Liebe Brüder und Schwestern in Christus!

Ein merk­würdiger Konvoi nähert sich über die Spreebrücke der Fürsten­walder Innenstadt: Unzählige Fahrräder, Mopeds und Motorräder eskortieren einen Kleinwagen. Wenn die Begleiter nicht so ein buntes Völkchen wären, dann vermutete man die Anreise eines Staats­gastes oder eines anderen Promi­nenten. Aber die Begleiter klingeln, hupen und johlen vor Freude, so als ob sie im Fussball­stadion wären. Außerdem winken sie ausgelassen mit allem, was sie gerade finden: Taschen­tücher, Schals oder auch Zeitungen vom Straßen­rand. Die Fürsten­walder Passanten bleiben stehen und staunen. Wer ist das denn da in dem Kleinwagen? Wer zieht hier auf so merkwürdige Weise in die Stadt ein? Man ruft diese Frage den rad­fahrenden Begleitern zu: Wer ist das denn, den ihr da begleitet? Und die Radfahrer antworten: Das ist…

Liebe Brüder und Schwestern, an dieser Stelle breche ich meine Erzählung ab. Ihr Anfang genügt, damit wir uns die Situation vor 2000 Jahren in Jerusalem vorstellen können, als Jesus auf einem Esel in die Stadt einzog, begleitet von einer großen Jünger­schar. Wir haben den ent­sprechenden Bericht heute als Evangeliums­lesung gehört.

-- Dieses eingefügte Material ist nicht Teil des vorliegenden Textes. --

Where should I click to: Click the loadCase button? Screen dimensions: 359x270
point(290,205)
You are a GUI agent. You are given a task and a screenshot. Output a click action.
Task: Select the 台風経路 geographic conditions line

Von derselben Begebenheit berichtet übrigens auch das Evangelium vom Palm­sonntag; wir haben es hier mit der Besonder­heit zu tun, dass ein Ereignis aus dem Leben Jesu gleich zwei Sonntage im Kirchenjahr prägt. Man kann leicht einsehen, warum das so ist: Der Einzug Jesu in Jerusalem geschah tatsächlich an einem Sonntag, nämlich am Sonntag vor der Woche, in der er starb; darum ist das Ereignis das Thema des Palm­sonntags vor der Karwoche. Zugleich macht der Einzug Jesu in Jerusalem grund­sätzlich sein Kommen zu den Menschen an­schaulich; darum passt er zum 1. Advents­sonntag und zum Auftakt der Advents­zeit. Advent heißt ja „Ankunft“ und bezieht sich auf das Kommen des Gottes­sohnes.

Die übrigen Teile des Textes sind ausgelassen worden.